In the entries below, copy only the lines from the one that contains "Given: Align text vertically to the bottom" through the last line, exactly, and omit any pictures.

Listed entries:
=== Begin Enclosure ===
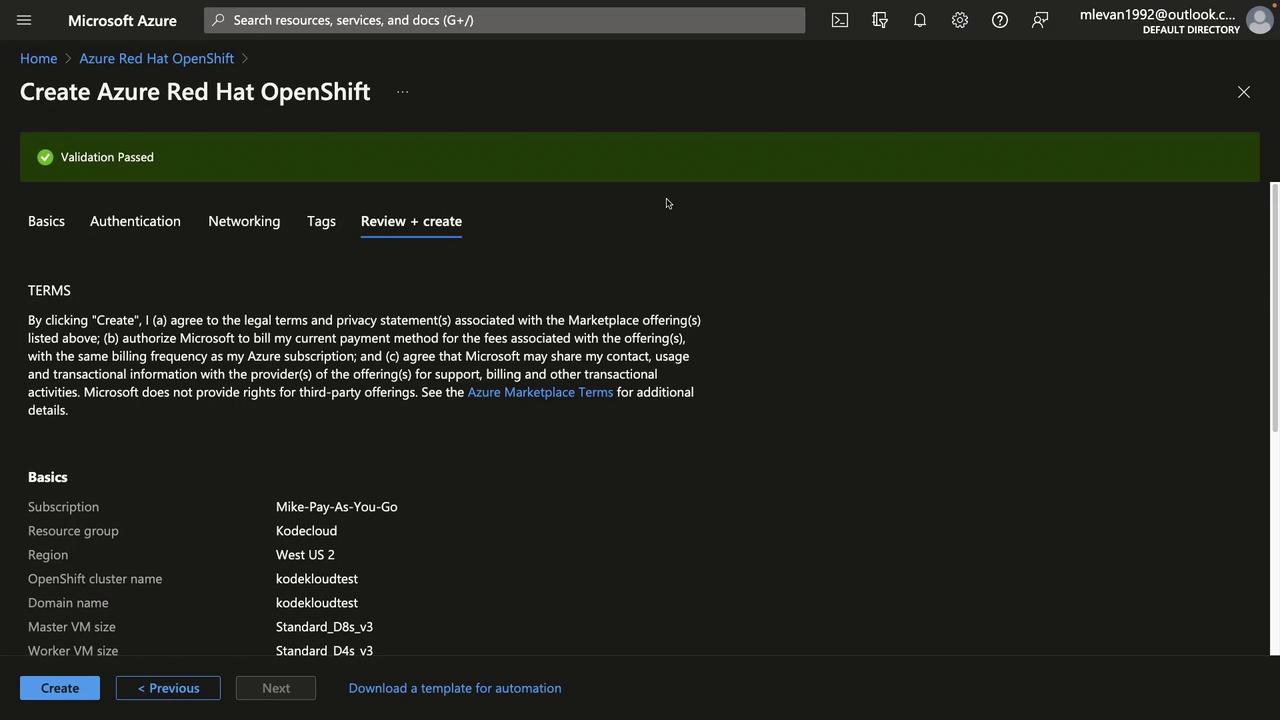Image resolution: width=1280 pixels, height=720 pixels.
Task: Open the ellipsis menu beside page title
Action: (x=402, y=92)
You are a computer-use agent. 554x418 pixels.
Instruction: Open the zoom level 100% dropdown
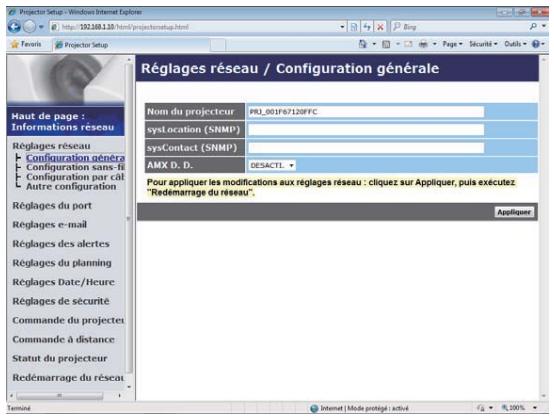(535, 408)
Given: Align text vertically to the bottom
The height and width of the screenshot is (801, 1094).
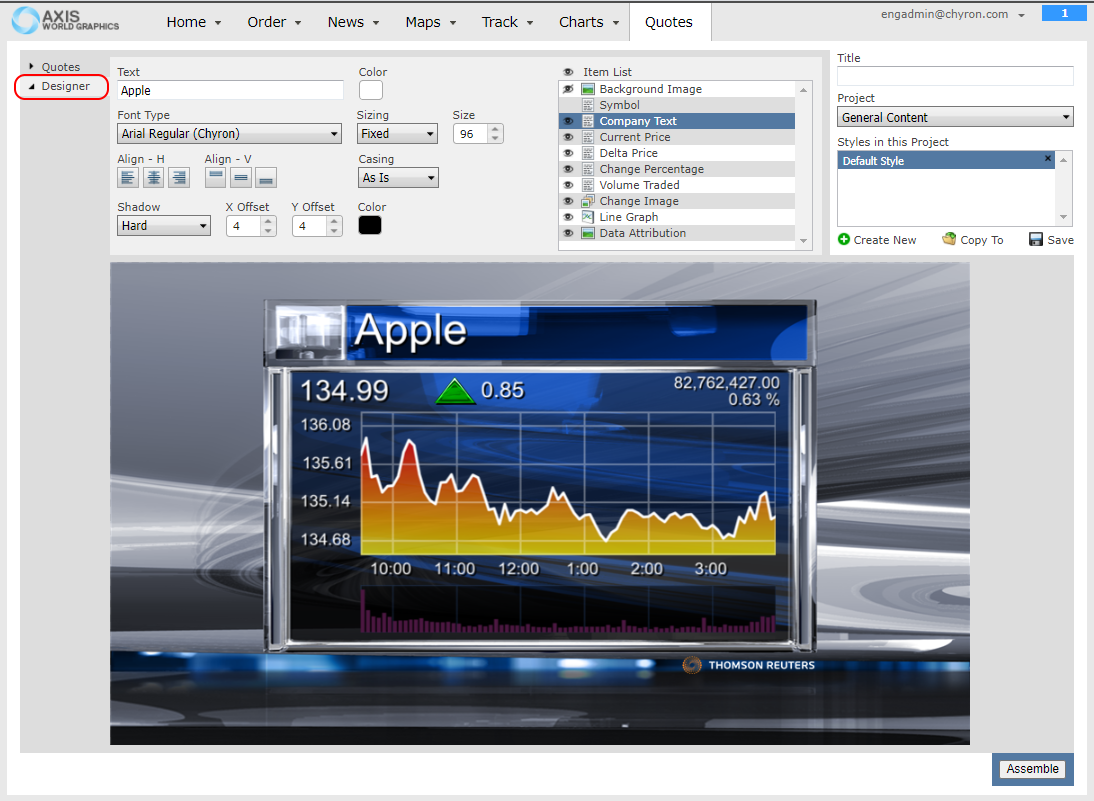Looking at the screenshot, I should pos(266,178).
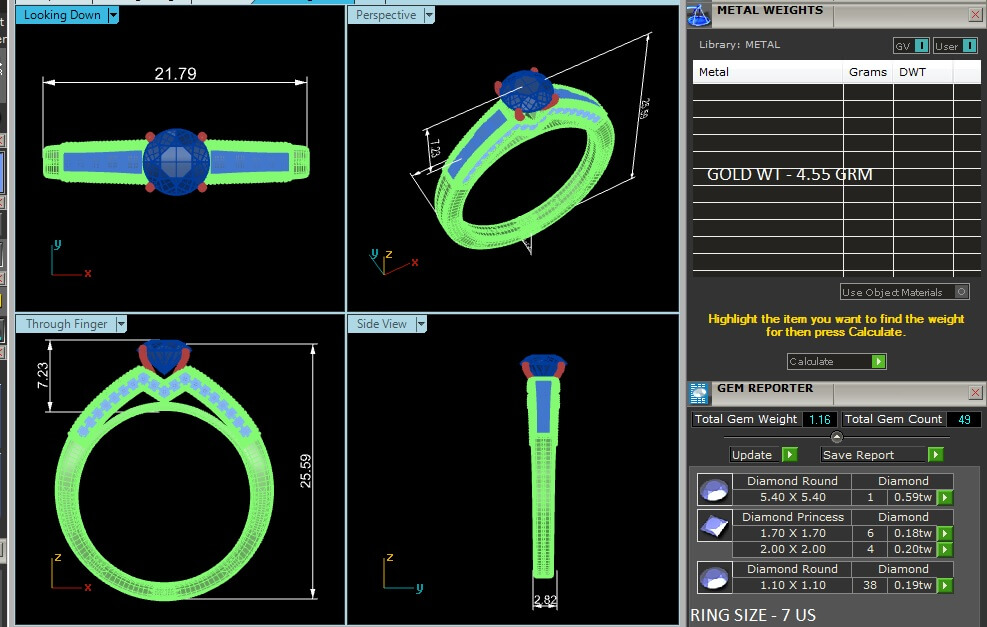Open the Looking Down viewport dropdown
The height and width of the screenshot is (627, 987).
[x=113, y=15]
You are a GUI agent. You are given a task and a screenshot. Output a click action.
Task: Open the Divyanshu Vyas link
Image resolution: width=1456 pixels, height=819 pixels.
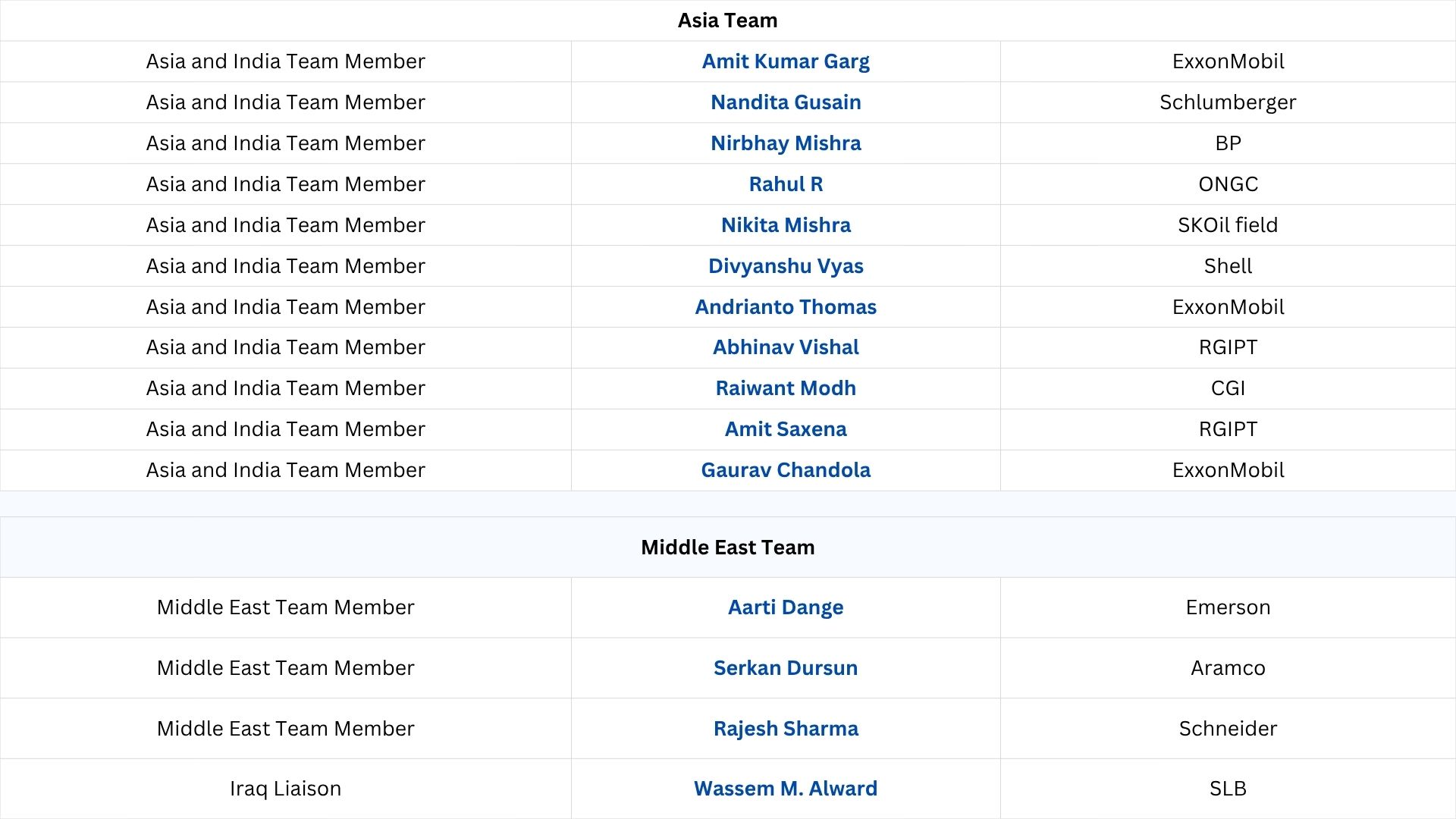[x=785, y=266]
=== End Enclosure ===
Response area:
Given: Align text vertically to the bottom
The height and width of the screenshot is (801, 1094).
Looking at the screenshot, I should pos(266,178).
Open the Looking Down viewport dropdown
The height and width of the screenshot is (627, 987).
[x=113, y=15]
You are a GUI agent. You are given a task and a screenshot. Output a click action.
Task: Open the Divyanshu Vyas link
Image resolution: width=1456 pixels, height=819 pixels.
[x=785, y=266]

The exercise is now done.